Why plan to tap phones raises eyebrows
DAILY NATION By EDWIN OKOTH
Monday February 20, 2017
Suspicious implementation approach, the introduction of a third party and the timing that comes months before a General Election have heightened concerns over the Communication Authority’s device management system allegedly meant to fight counterfeit phones only.
The system is set to be plugged on the core network systems of all the mobile service providers in the country from Tuesday.
In 2012, the authority switched off 1.5 million counterfeit phones without using the system.
Communication Authority Director General Francis Wangusi who denied the possibility of the system being used to spy on subscribers’ privacy did not also give full disclosure on how exactly the system works, further raising eyebrows on what exactly is set to happen.
“Who will have the time to go and listen and mine the SMS information and for what purpose? CA itself have a paltry staff of 247 people dealing with various aspects of ICT, where are we going to get those millions or thousands of staff to do that?” Mr Wangusi posed during Friday press conference.
He also faulted the mobile telephone firms for being malicious by raising concerns now about the system despite having been fully engaged since last year.
Sunday Nation has since obtained a correspondence between the regulator and one of the Telcos which dispute the notion that there was no previous opposition to the system.
The letter written a few weeks after the authority made clears its intention to install the system protested citing concerns of privacy breach for consumers especially with the involvement of a third party contractor.
The Telco also cited need for further investments in equipment to host the system as well as avoid a possible strain on her systems when the device is installed.
The authority had earlier written to the chief executives of the three telcos informing them of the plan to install the system to “combat the proliferation of illegal communication end-user terminals including Sim Boxes”.
ILLEGAL END USER TERMINALS
In the letter, the regulator specified what the system would access in the operator’s system through the contracted third party firm complete with a block diagram and an integration requirements, some of which leave more questions than answers.
The letter says the system will enable the identification of illegal end-user terminals.
The aim is to ensure services are provided only to genuine end user terminals, which will be listed on the system white list.
Further, the system will require direct connection to your HLR and EIR and this link will be set up and maintained by the Authority.
The Authority will also require rack space to install the system’s node at your premises and clean power supply,” the authority wrote in the October 2016 letter that also directly linked the system to enhancing the security within the country as it relates to the use of communication services.
Technical experts say while there would be no concern over the access to, the International Mobile Subscriber Identity which is a unique number identifying a mobile phone subscriber, other access like to the Home Location Register raise concerns.
The register stores relevant location and other information for each mobile phone leaving the question why a fake phone whose identity in the register will be promptly denied access to the network should be located.
The block diagram provided also show that the third party service provider (Brodband Communications Networks Limited) will be hooked to the call records database, mobile operator locations while the authority will have a direct link on the SMS data base. The two have a mutual link through a virtual private network.
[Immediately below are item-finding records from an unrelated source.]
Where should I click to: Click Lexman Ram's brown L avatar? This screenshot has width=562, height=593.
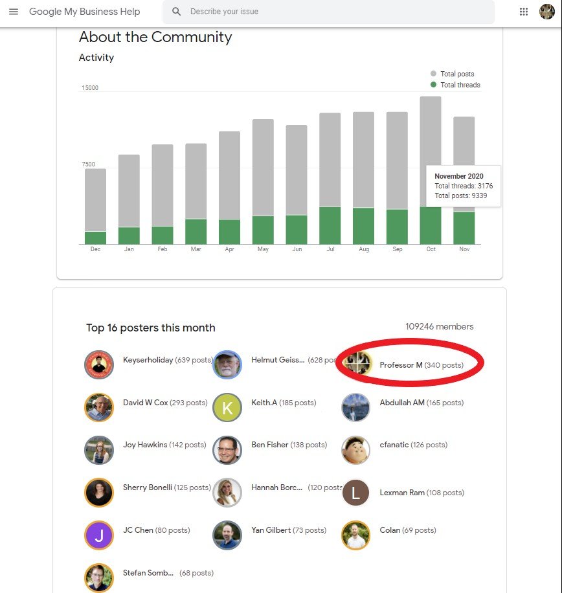pos(355,493)
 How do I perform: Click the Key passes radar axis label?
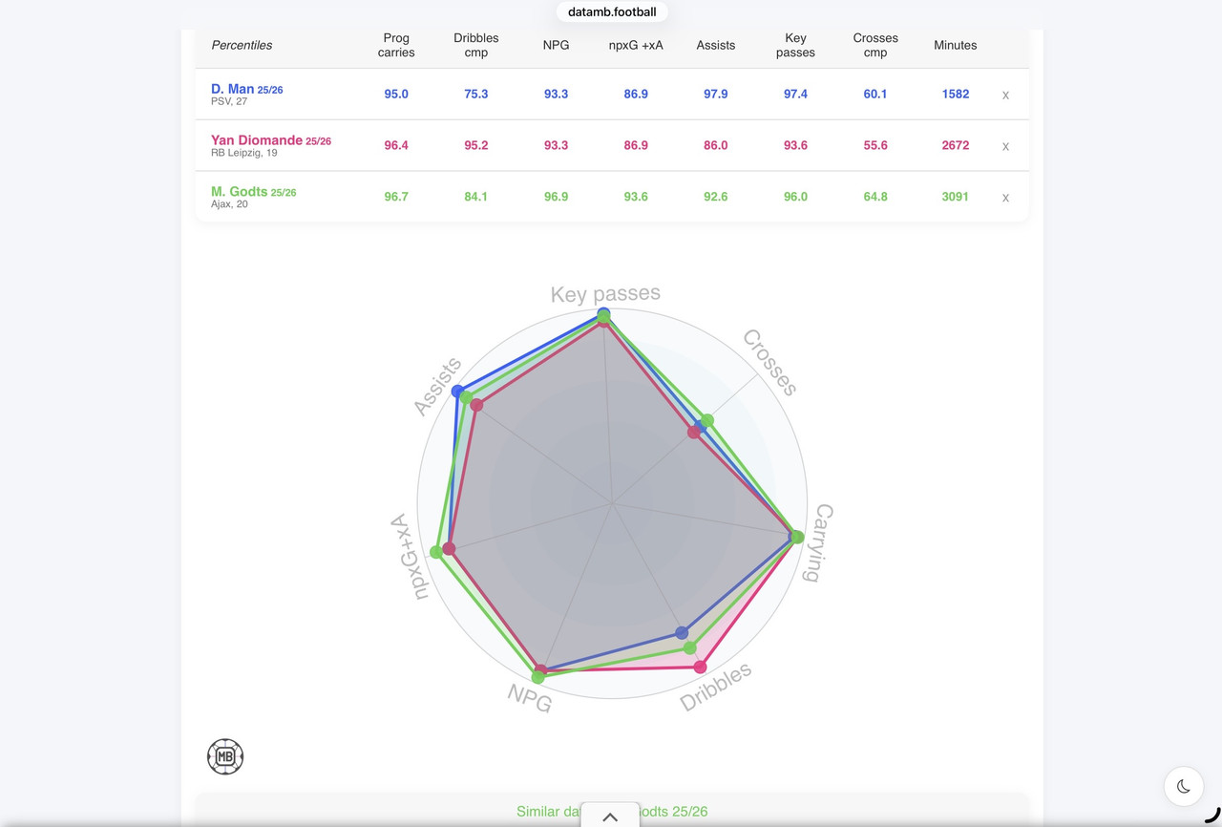605,294
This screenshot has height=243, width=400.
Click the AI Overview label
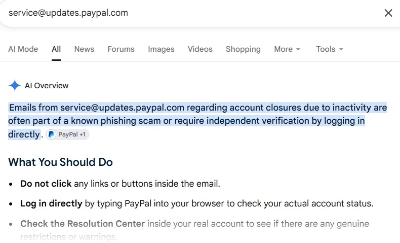[x=47, y=86]
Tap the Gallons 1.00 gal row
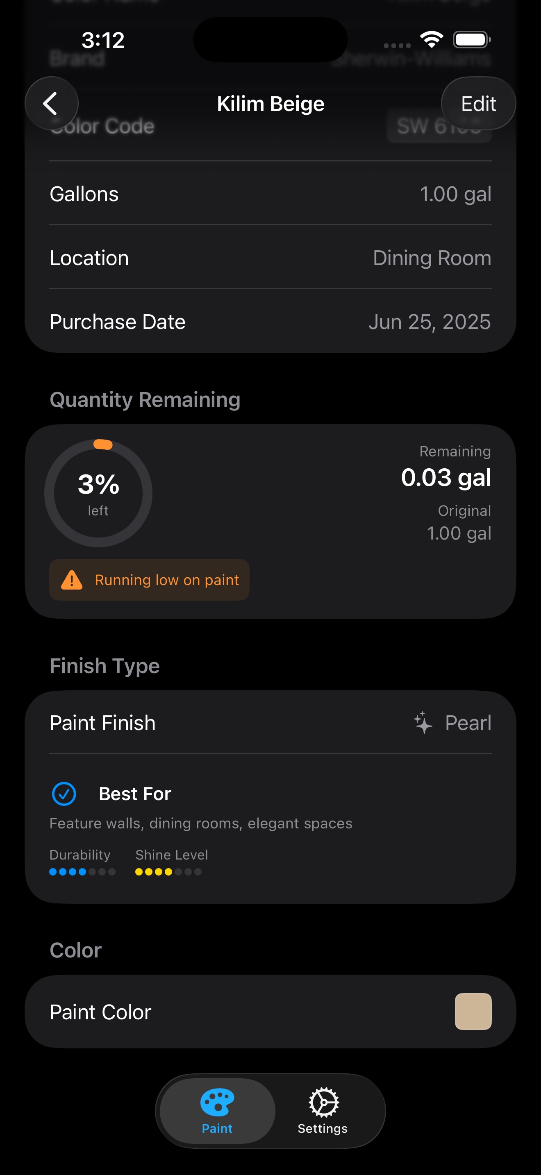The height and width of the screenshot is (1175, 541). 270,194
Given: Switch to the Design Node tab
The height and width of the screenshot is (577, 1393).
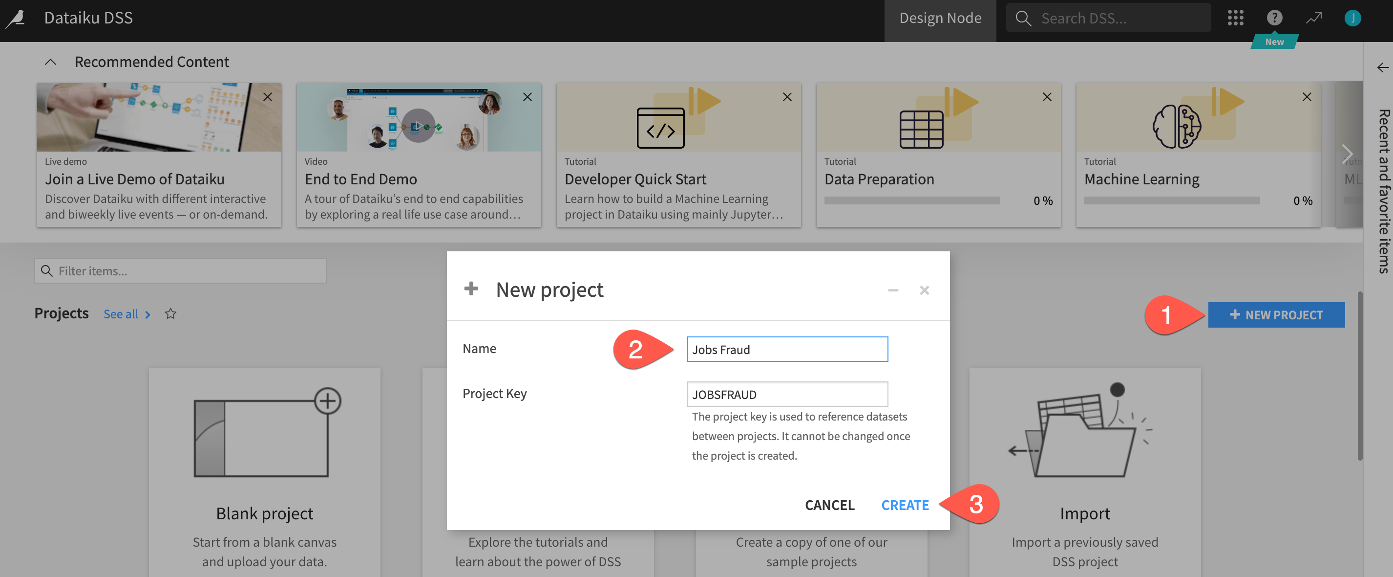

The link then allows the third party full access to virtually all the other data of the mobile user over and above the handset identity which is meant to tell fake phones from genuine ones.
The telcos believe that the same mission can be achieved through a direct link to the regulator without the third party so that when there is need to query a particular subscriber data then the licensees (telcos) have a role to play so as to stay responsible with their customer confidentiality.
This way any breach on customer confidentiality will be traceable rather than leaving subscribers in a triangle where three entities have access to their data set.
There are also fears that the authority may not have robust system security having suffered breaches by hackers last month. The regulator on Friday floated a tender for a re-design, development and maintenance of its website.
The fact that the system that affects close to 40 million Kenyans had left out public participation and may have been kept a secret were it not for the Friday media revelations about it also raises eyebrows.
The authority said it had done extensive consultation with industry and other stakeholders including the Consumer Federation Of Kenya. But the federation has since denied any such consultations and termed the system as unconstitutional.
Mr Wangusi also said the authority had planned to carry out awareness campaigns at the “last stage”, meaning after the system is fully installed and operational and when Kenyans would have little say about it.